La «débarque» des humoristes

Les humoristes du Québec prennent une méchante « débarque » à mes yeux (et aux yeux de plusieurs, si on se fie aux médias sociaux). Ils « quémandent » et obtiennent de l’aide des gouvernements (par l’entremise de Dominique Anglade et Mélanie Joly). Imaginez le nombre de coopératives, non composées de millionnaires, qui aimeraient avoir un rendez-vous avec ces ministres…

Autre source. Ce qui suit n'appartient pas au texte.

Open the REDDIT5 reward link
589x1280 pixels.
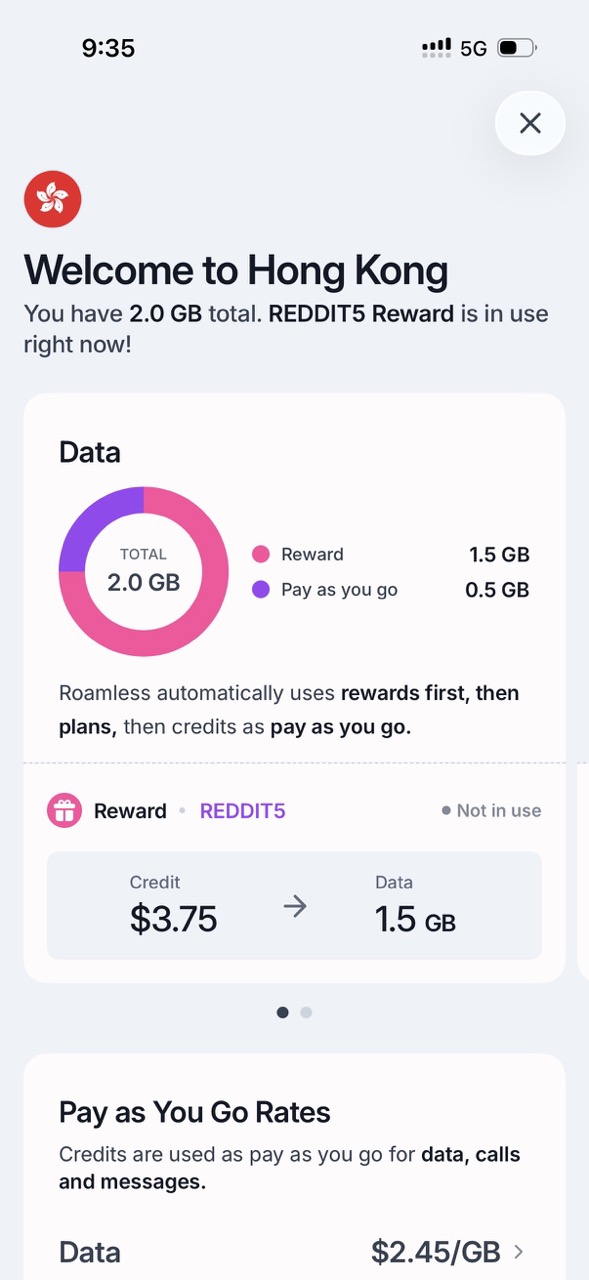click(x=242, y=810)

Sur un autre sujet, aucun humoriste, sauf Mike Ward, n’a défendu Nantel, qui a reçu des menaces de mort après un de ses spectacles. Ne se présentaient-ils pas, ces humoristes, comme de farouches défenseurs de la liberté d’expression, notamment en ce qui concernait la poursuite de Jérémy Gabriel contre Ward ? Au moins, il y en a un qui est cohérent et qui ne semble pas avoir l’éthique élastique, et c’est ce même Ward.

4 commentaires
  • Claude Gélinas - Abonné 15 novembre 2017 11 h 12

    L'humour considéré comme priorité nationale !

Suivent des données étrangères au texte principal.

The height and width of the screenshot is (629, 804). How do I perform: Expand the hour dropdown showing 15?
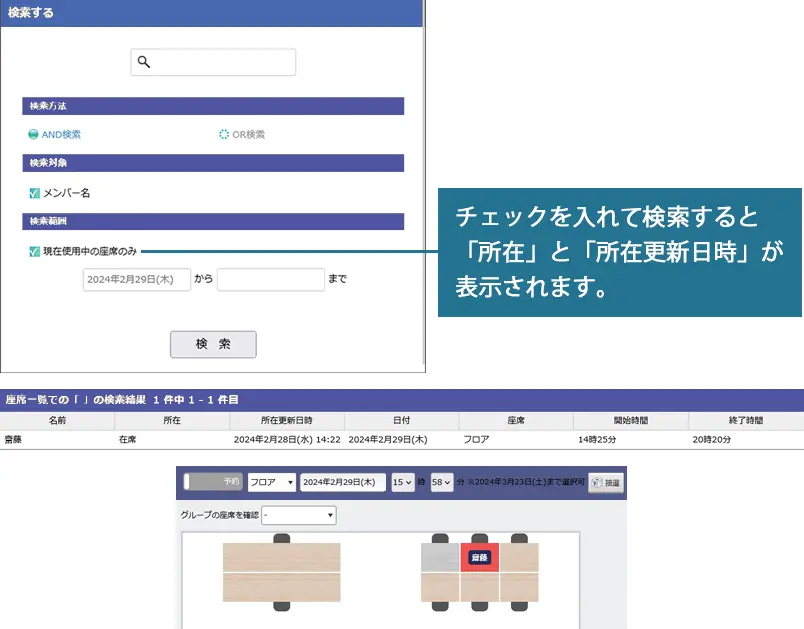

    Dans l'échelle des valeurs québécoises, ce qui étonne, c'est que les problèmes des humoristes soient montés en épingle, qu'ils soient invités sur les plateaux et que malgré les conséquences de l'affaire Rozon les offres de subventions se multiplient.

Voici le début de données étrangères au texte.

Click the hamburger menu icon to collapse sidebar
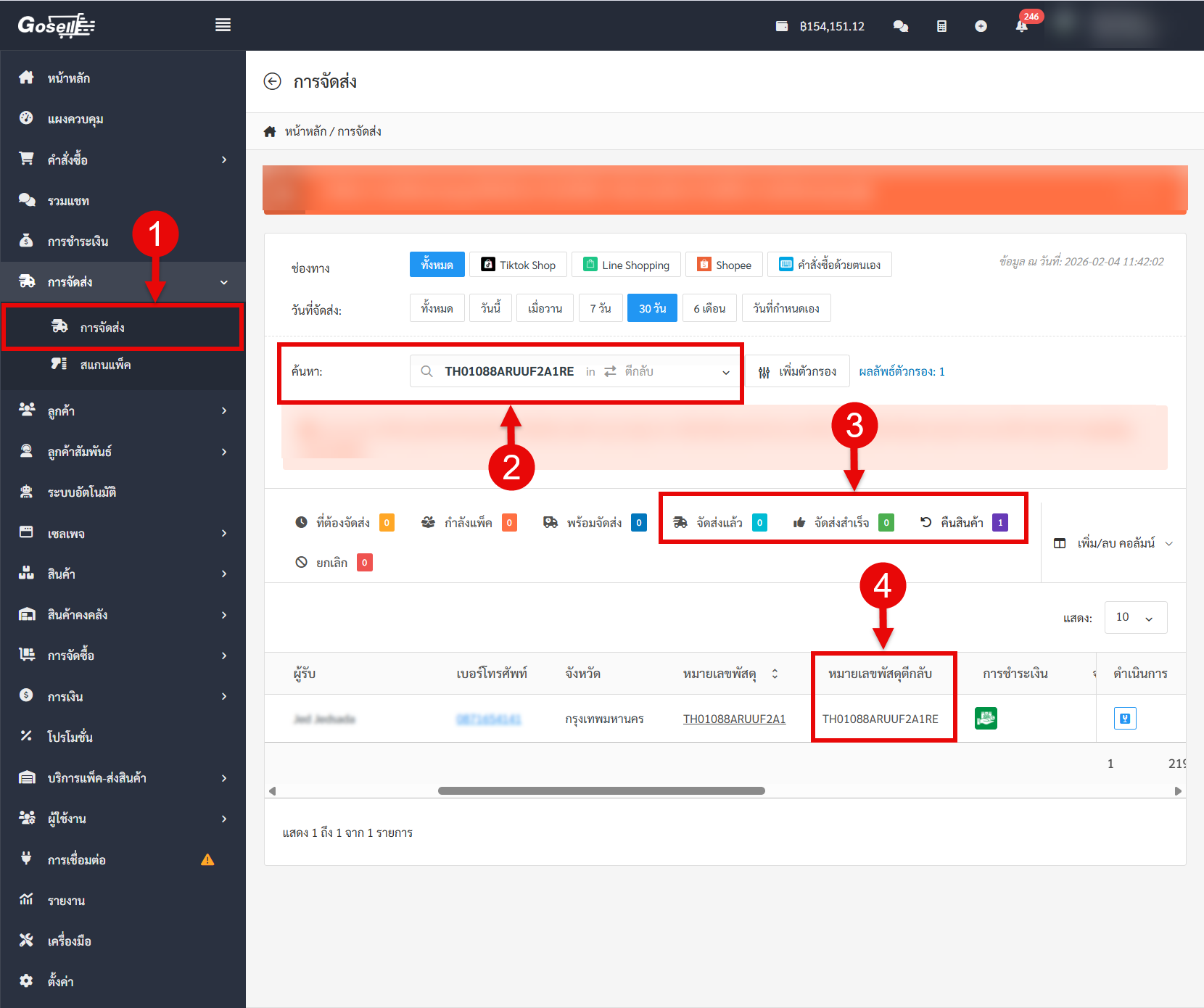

    Paradoxalement , la problématique des humoristes semblent s'être élevée au niveau du service essentiel alors que comme d'autres travailleurs de la société ils n'ont qu'à se prendre en main et cesser de se plaindre.

    Replacer dans leur contexte, aucune raison ne justifie que cette problématique devienne une priorité nationale.

  • Réal Ouellet - Abonné 15 novembre 2017 13 h 40

    Le gouvernement aime les farces!

    À Labaie, la fermeture de l'usine de l'Abitibi-Consolidated en 2003 a entrainé la perte de quelque 640 emplois...et le gouvernement n'a absolument rien fait...

  • Luc Le Blanc - Abonné 15 novembre 2017 14 h 38

    L'économie sociale pratiquée par les humoristes millionaires

    Aussi drôle que l'économie du partage d'Uber. Un autre attrape-cons vers lequel vont se ruer les Libéraux. Surtout en année pré-électorale. Ils aimeraient bien convertir les chiffres de vente de billets de spectacles d'humour en intentions de vote pour eux...

  • Cyril Dionne - Abonné 15 novembre 2017 16 h 55

    L'industrie de l'humour est un luxe dans toute société. Subventionner des millionnaires, cela n'a pas de prix ou de bon sens. C'est « ben » pour dire et non pas « Juste pour rire » en Festival du rire.